1.1.3: Model Parameters:

The model parameter set defines the top level of the system working mode (Mode), DSP core operating frequency (TS201\_CCLK\_MHz), and two data buffers coupled to a threshold value. More model parameters defined in each module will be described later when needed.

1.1.4: Flow modeling system behavior

Behavior of the model flow modeling is in full accordance with the given system workflow diagram conducted. Of course, not static behavior modeling functional block diagram, each behavioral model of each functional module is a specific internal control flow, data flow, trigger mode, data flow coupling methods specific model design ideas embodied. Hereinafter, the present model the behavior of flow model module to do the necessary instructions.

#### Module Buffers1:

On-board high-speed acquisition of the ADC data cache modeling, parameter Buffer\_Size\_in\_PRI used to determine the size of the data cache capacity (in an amount of data PRI sampling point as the basic unit). Module receives a predetermined number of data (determined by the parameter Threshold\_in\_PRI), will request the system transmission resources (currently defined as 64-bit/66MHz PCI bus), to transfer data to the system FPGA board.

#### Module Buffers2:

The data on the FPGA board cache and data forwarding function modeling, equivalent to the function of a document. And Buffer1 similar to the predetermined number of received data (determined by the parameter Threshold\_in\_PRI), requests the specified LINK port, through the LINK point to the specified data to the DSP.

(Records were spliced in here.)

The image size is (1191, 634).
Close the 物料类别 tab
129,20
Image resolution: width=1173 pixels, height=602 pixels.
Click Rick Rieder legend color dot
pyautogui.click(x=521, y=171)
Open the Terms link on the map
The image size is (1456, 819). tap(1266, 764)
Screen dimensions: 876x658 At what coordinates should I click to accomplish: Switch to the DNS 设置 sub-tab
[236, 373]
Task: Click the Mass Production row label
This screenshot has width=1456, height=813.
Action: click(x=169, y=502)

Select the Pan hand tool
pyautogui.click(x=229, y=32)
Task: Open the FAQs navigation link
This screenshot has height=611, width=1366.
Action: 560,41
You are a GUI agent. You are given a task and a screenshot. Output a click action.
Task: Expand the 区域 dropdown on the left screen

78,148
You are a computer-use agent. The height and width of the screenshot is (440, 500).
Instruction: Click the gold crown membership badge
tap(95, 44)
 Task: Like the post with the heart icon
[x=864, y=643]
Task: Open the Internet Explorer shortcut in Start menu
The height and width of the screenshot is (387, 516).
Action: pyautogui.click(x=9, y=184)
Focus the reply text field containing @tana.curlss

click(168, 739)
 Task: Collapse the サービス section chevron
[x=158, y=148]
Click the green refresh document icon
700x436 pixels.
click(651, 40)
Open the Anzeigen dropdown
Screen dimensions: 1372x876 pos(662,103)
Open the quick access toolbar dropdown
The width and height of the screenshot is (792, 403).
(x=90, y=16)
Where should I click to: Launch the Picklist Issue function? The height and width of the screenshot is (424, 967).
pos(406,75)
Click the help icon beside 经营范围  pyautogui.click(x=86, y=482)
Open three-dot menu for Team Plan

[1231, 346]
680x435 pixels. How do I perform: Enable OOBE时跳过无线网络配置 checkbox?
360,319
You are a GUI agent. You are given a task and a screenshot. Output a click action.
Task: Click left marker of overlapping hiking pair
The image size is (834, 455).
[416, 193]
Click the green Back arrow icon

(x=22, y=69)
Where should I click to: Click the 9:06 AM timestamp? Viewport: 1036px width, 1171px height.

Figure 2 is a block diagram showing the internal structure of the module Buffers2.



Module F2:

Document function 2, completed in the specified DSP digital pulse calculation is purely computational resources consumption tasks. Module Num\_Fixed2Float\_a\_Cycle, Complex\_Multiplication\_Cycles, IFFT\_factor and other parameters used to set the function of the actual computing power.

#### Module F3:

For the completion of the calculation results of the digital pulse transposition process, and transmitted to the next functional block.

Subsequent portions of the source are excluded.